Outcomes: Primary: 6‑month progression‑free survival by RECIST 1.1. Secondary: overall response rate, clinical benefit rate, duration of response, and safety/adverse event profile. Exploratory/other: changes in tumor‑infiltrating and circulating immune cell subsets and correlation with outcomes.
Burden on patient: Moderate to high. Patients receive intravenous doxorubicin every 3 weeks for up to 6 cycles with concurrent IV checkpoint inhibitors for up to 2 years, requiring frequent infusion visits, labs, and toxicity monitoring.
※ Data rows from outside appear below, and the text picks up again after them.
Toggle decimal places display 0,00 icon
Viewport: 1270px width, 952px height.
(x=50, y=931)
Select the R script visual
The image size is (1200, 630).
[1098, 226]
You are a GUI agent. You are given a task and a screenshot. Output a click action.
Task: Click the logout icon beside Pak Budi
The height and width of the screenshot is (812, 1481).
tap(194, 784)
A prolonged 9‑week DLT window increases early visit intensity. Mandatory image‑guided core biopsies at baseline and on cycle 2 day 5 add procedural burden and potential risks. Cardiac monitoring (baseline echocardiogram and ongoing assessments due to anthracycline exposure) and regular laboratory evaluations are required. Travel frequency is every 3 weeks during active treatment, with additional visits for adverse event management typical of PD‑1/CTLA‑4 combinations, including potential need for corticosteroid management of immune‑related toxicities.
Inclusion Criteria:
Part One:
1. Provision to sign and date the consent form.
2. Stated willingness to comply with all study procedures and be available for the duration of the study.
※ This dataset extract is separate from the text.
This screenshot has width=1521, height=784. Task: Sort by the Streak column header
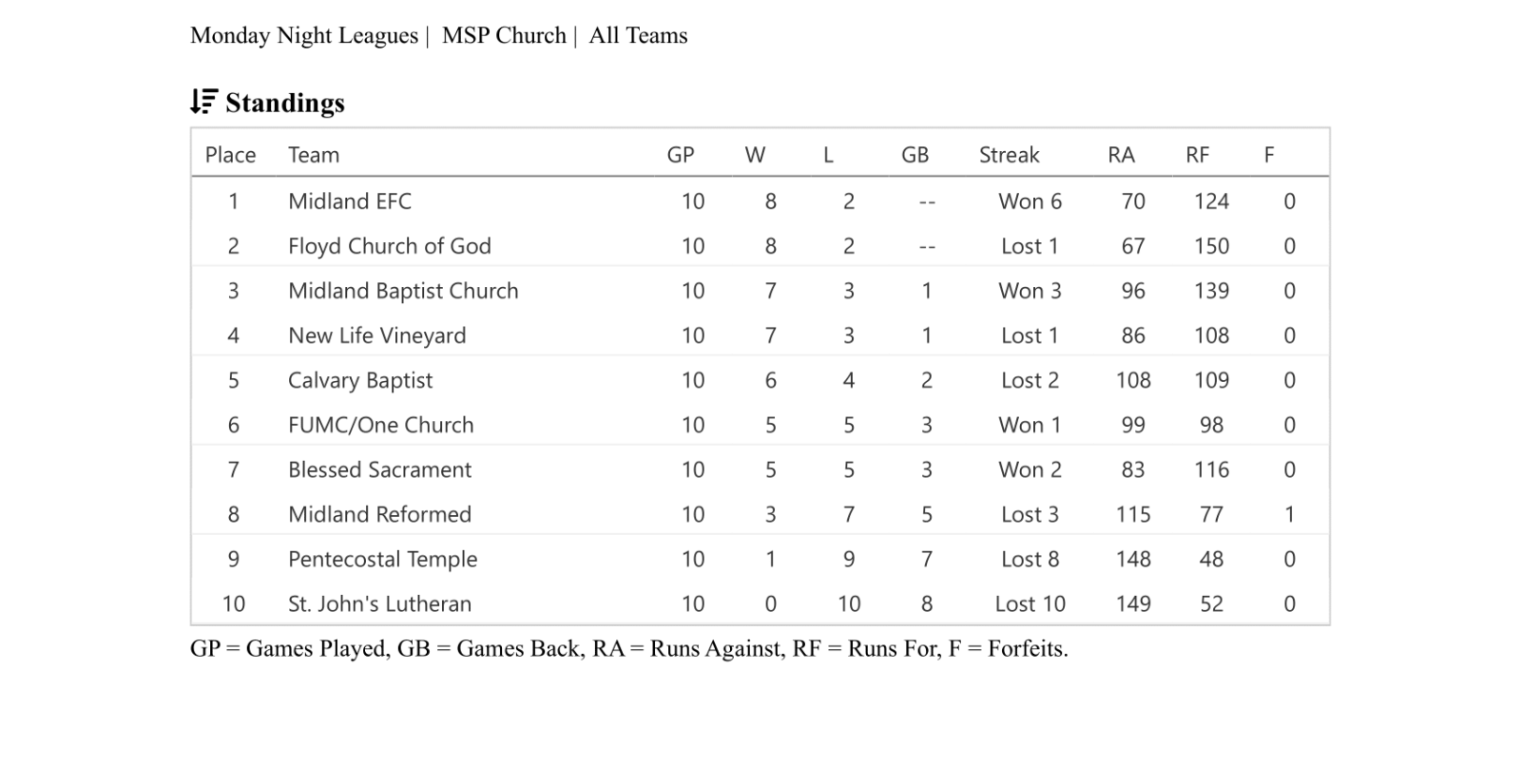point(1009,155)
3. Be male or female aged 18-100 years at the time of signing informed consent.
4. Have a histological diagnosis of advanced or metastatic soft tissue sarcoma (STS) (by local pathology review), not curable by surgery, for which treatment with doxorubicin is deemed appropriate by the investigator.
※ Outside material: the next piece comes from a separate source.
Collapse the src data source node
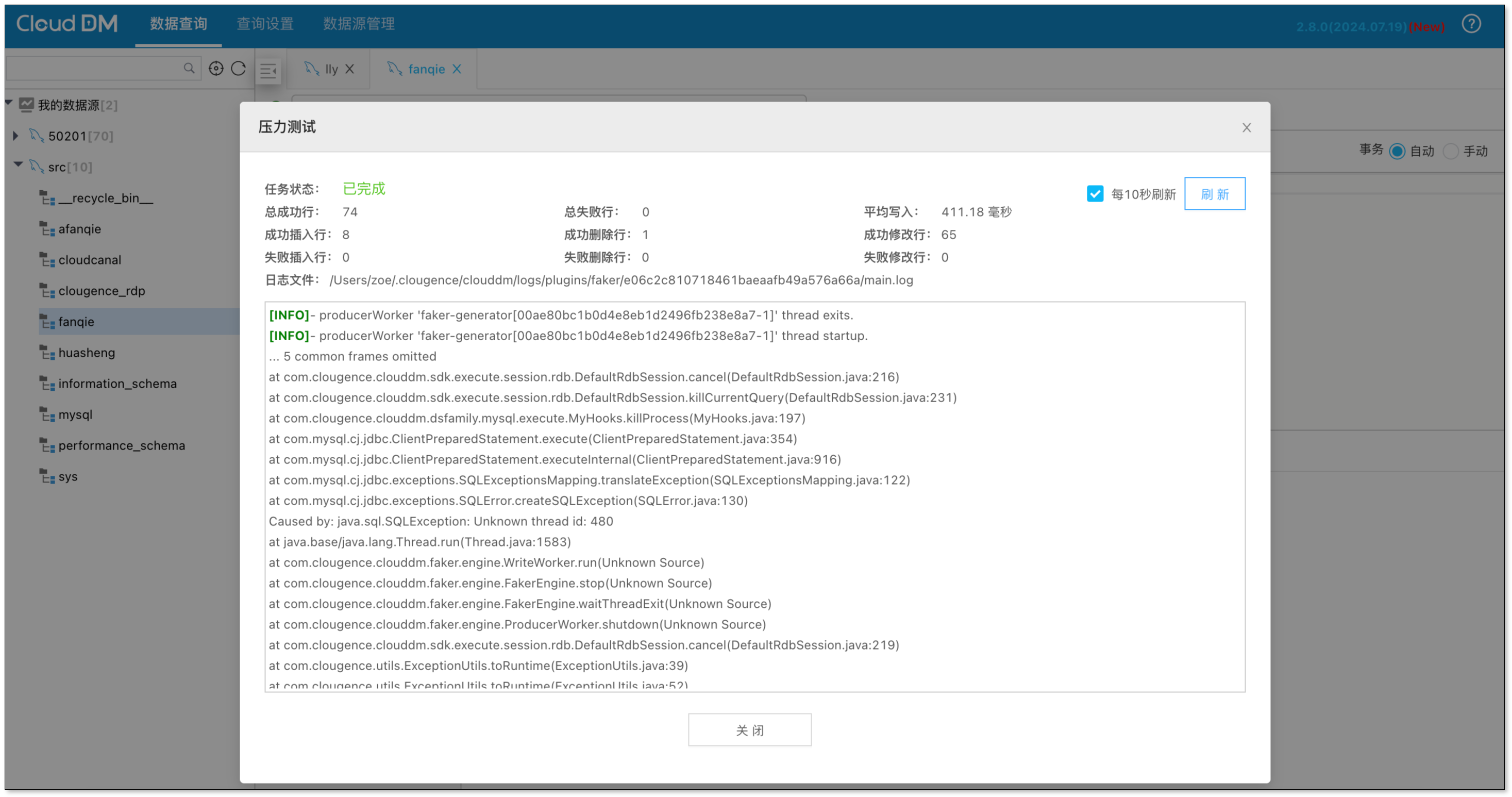This screenshot has height=797, width=1512. click(18, 165)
5. Has one of the following histologies:
* synovial sarcoma,
* malignant peripheral nerve sheath tumors,
* dedifferentiated, pleomorphic or myxoid/round cell liposarcoma,
* uterine or soft tissue leiomyosarcoma,
* malignant phylloides tumor,
* high grade undifferentiated pleomorphic sarcomas (HGUPS/MFH),
* myxofibrosarcoma,
* fibrosarcoma,
* angiosarcoma,
* spindle cell or undifferentiated sarcoma NOS,
* malignant myoepithelioma,
* malignant solitary fibrous tumor/hemangiopericytoma,
* epithelioid hemangioendothelioma,
* Any other histology or standard of care treatment not specifically addressed will be reviewed by the principal investigator and pathologist for final determination of eligibility.
6. Have measurable or nonmeasurable but evaluable disease as defined by the Response Evaluation Criteria in Solid Tumors (RECIST 1.1). Tumors within a previously irradiated field will be designated as "nontarget" lesions unless progression is documented or a biopsy is obtained to confirm persistence at least 90 days following completion of radiotherapy.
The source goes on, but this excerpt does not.